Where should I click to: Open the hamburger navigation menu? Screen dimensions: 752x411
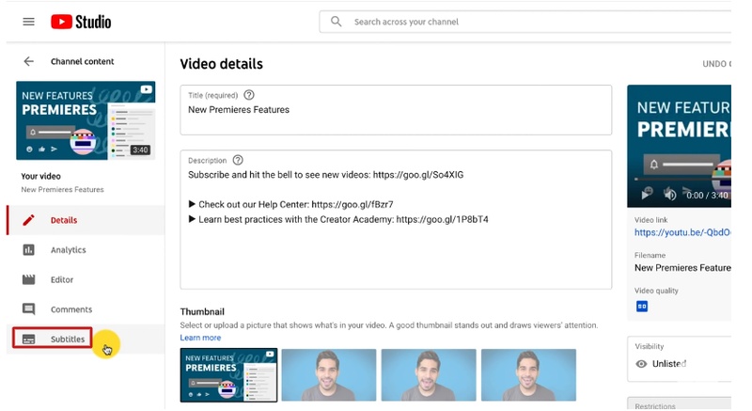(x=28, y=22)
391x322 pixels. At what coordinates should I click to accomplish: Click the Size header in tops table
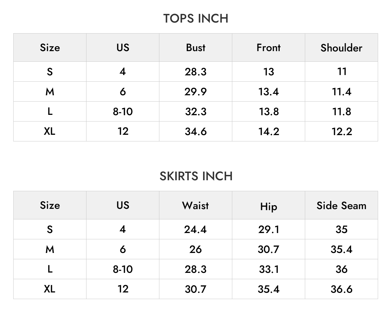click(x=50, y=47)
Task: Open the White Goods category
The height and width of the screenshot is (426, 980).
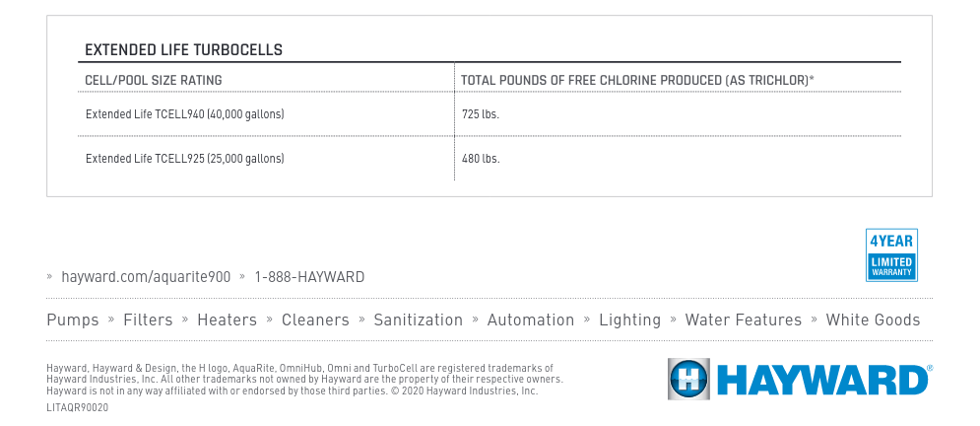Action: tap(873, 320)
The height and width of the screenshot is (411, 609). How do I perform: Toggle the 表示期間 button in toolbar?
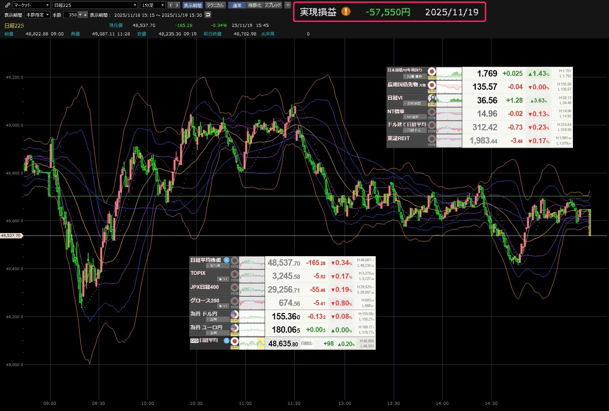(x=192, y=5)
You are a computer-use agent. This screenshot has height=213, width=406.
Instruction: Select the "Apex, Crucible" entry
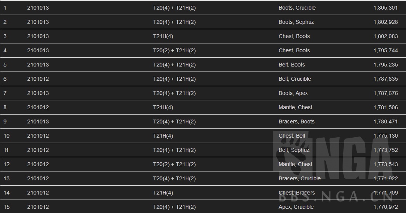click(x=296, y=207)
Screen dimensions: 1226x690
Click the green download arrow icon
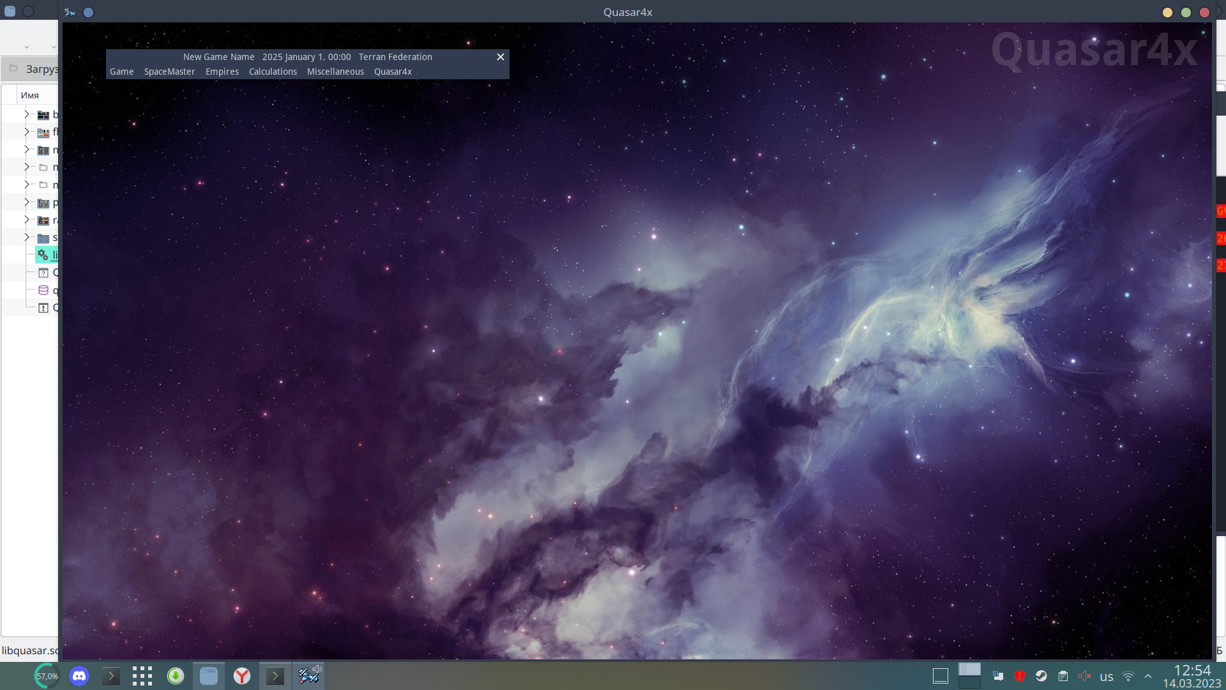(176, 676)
------------------------------------------------
Short task
Please render these records as a two-column CSV with the columns "request" and "answer," one row per record, putting each record's text and its answer in one quoted field apiece with line breaks turned into spaces. Leave the pictures out.

Exercise output
request,answer
"Where should I click to: Open the hamburger navigation menu? Screen dimensions: 752x411","(x=28, y=22)"
"391x322 pixels. At what coordinates should I click to accomplish: Click the Size header in tops table","click(x=50, y=47)"
"Task: Open the White Goods category The height and width of the screenshot is (426, 980).","Action: tap(873, 320)"
"The height and width of the screenshot is (411, 609). How do I perform: Toggle the 表示期間 button in toolbar?","(x=192, y=5)"
"You are a computer-use agent. This screenshot has height=213, width=406. Instruction: Select the ""Apex, Crucible"" entry","click(x=296, y=207)"
"Screen dimensions: 1226x690 Click the green download arrow icon","(176, 676)"